Местом моего первого назначения был аэродром каталонского города Баньоласа, я стала переводчицей авиационного инженера Васильева. (Как его звали по правде, не знаю, у всех советских были «боевые клички»: конспирация!) По роду работы, – он в это время прилаживал бомбометатели к самолётам гражданской авиации, Васильев общался с кучей народу – в министерстве, в мастерских, на аэродроме.
Моей оторопи он даже не заметил. Раз прислали переводить, переводи, да порезвее. Васильев, впрочем, мало что замечал вокруг; его командировка подходила к концу, и он уже находился в том особом состоянии, когда у человека появляется сверхбережное отношение к собственной персоне.
Как-то, в Барселоне, Саша Осипенко – бесстрашный летчик, будущий генерал авиации, попросил меня съездить с ним по важному делу – поискать «туфли молочного цвета»: жена Полина, тоже героическая летчица, настаивала, чтобы были непременно «молочные», а их в Европе давно относили. Любящий муж готов был рыскать по магазинам до упора. Но как только завыла сирена воздушной тревоги, кинулся к машине, велел шоферу гнать без оглядки и перевёл дух только за городом, на вилле, откуда больше не высовывал носа до самого отъезда. Провожавшие его в Порт-Боу наши общие знакомые рассказывали потом: все четыре часа, покуда ждали отправления поезда во Францию, Саша просидел в туннеле.

-*-*-

ЧТО СДЕЛАТЬ —
1. В каком городе, судя по отрывку, был аэродром первого назначения?
2. Перепишите из отрывка кусок от слов «Местом моего первого» до слов «мастерских, на аэродроме.» включительно.

ДАННЫЕ —
-*-*-

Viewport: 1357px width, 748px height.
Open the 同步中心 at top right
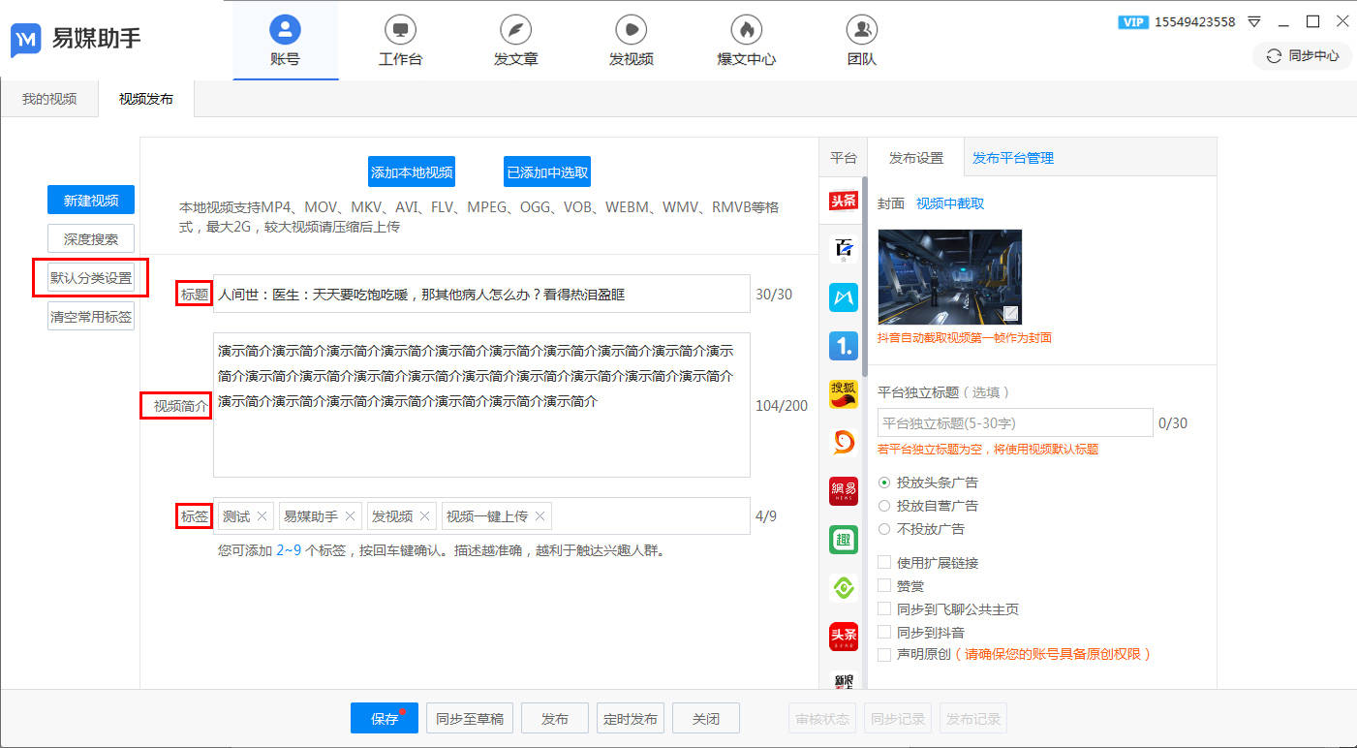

-*-*-

ОТВЕТЫ —
1. В каталонском городе Баньоласе.

2.
Местом моего первого назначения был аэродром каталонского города Баньоласа, я стала переводчицей авиационного инженера Васильева. (Как его звали по правде, не знаю, у всех советских были «боевые клички»: конспирация!) По роду работы, – он в это время прилаживал бомбометатели к самолётам гражданской авиации, Васильев общался с кучей народу – в министерстве, в мастерских, на аэродроме.